I look forward to seeing a future debate between Tsiolkas and a feminist about the need for children to have fathers. John Howard used to be ridiculed on the basis that he wanted a return to the social values of the 1950s, but paradoxically those conservative values are OK if, in the 1950s, you were a Greek migrant in Richmond. It smacks of the modern common occurrence of the left, who used to attend demonstrations and attempt to drown out speakers with whom they disagreed, now bemoaning the lack of civility in political discourse, without any acknowledgement that they may have contributed to the problem.
Of course, none of these paradoxes detract from Tsiolkas' creative achievement in writing The Slap and perhaps, more surprisingly, what the ABC achieved in bringing it to the small (or not so small if you are an "aspirational" with a plasma) screen.
One salient observation Tsiolkas did make in interviews his hit generated was that "the 'aspirational class' was wog as much as it was Anglo-Celtic, that it had working-class as well as bourgeois roots". He draws this out in many clever ways, exemplified by the fact that the slap itself occurred as the result of an incident in a game of cricket, hardly the most likely game to be played in a Greek immigrant backyard.
Then there is the character Bilal, who sounds like a caricature as an Aboriginal convert to Islam, but who actually presents a wonderful contrast to boozy no-hoper Gary. The social conservatism of Islam means that, as well as forsaking alcohol, Bilal is keen to buy a house in an outer suburb for his family, something faded radical Gary believes is outrageously bourgeois.

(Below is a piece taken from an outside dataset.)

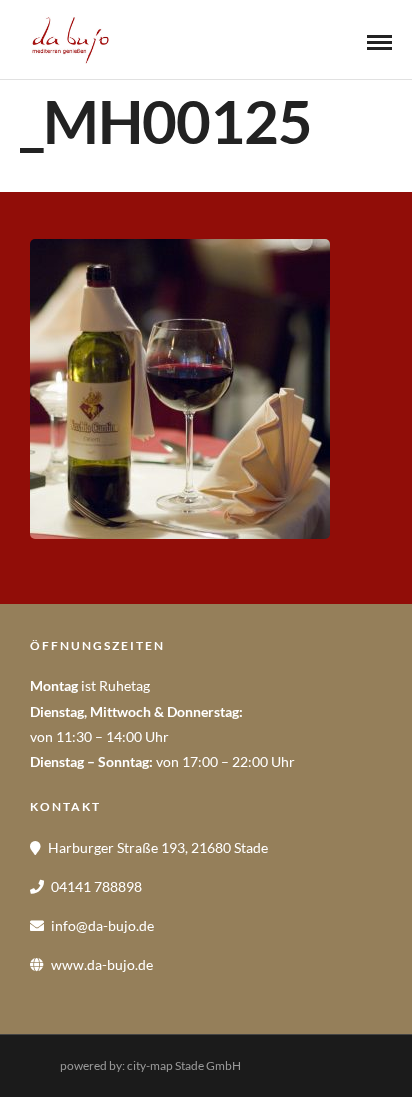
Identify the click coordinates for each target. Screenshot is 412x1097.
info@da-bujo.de (102, 925)
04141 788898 (96, 886)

The Slap clearly worked as both a book and a television series ― both are thoroughly absorbing ― and the range of flaws in the characters made for powerful drama. Of course, one has to remember that stories require drama and the gulf between the parenting styles of Harry and Rosie is so large that the vast majority of readers and viewers would place themselves somewhere between the two. Very few parents are as indulgent as Rosie; very few react to bad behaviour from someone else's child by delivering a slap to the face.
That is why, in all Tsiolkas' interviews about his bestseller, the comment that stood out the most was this one:
Really most parents I know they're doing a terrific job, really. The fathers have a much more intimate relationship with their children than my father's generation did. I think they are really looking after their kids.
So, in Tsiolkas' actual experience, parenting is getting better ― hardly the message of the book. And given that there were plenty of swearing louts on trains in the 1970s and 1980s, it seems pretty clear that Tsiolkas is tilting at a straw man in his attempt to make a political point.
Tsiolkas' characters certainly have plenty of flaws, but they are his own brilliant creation, not John Howard's.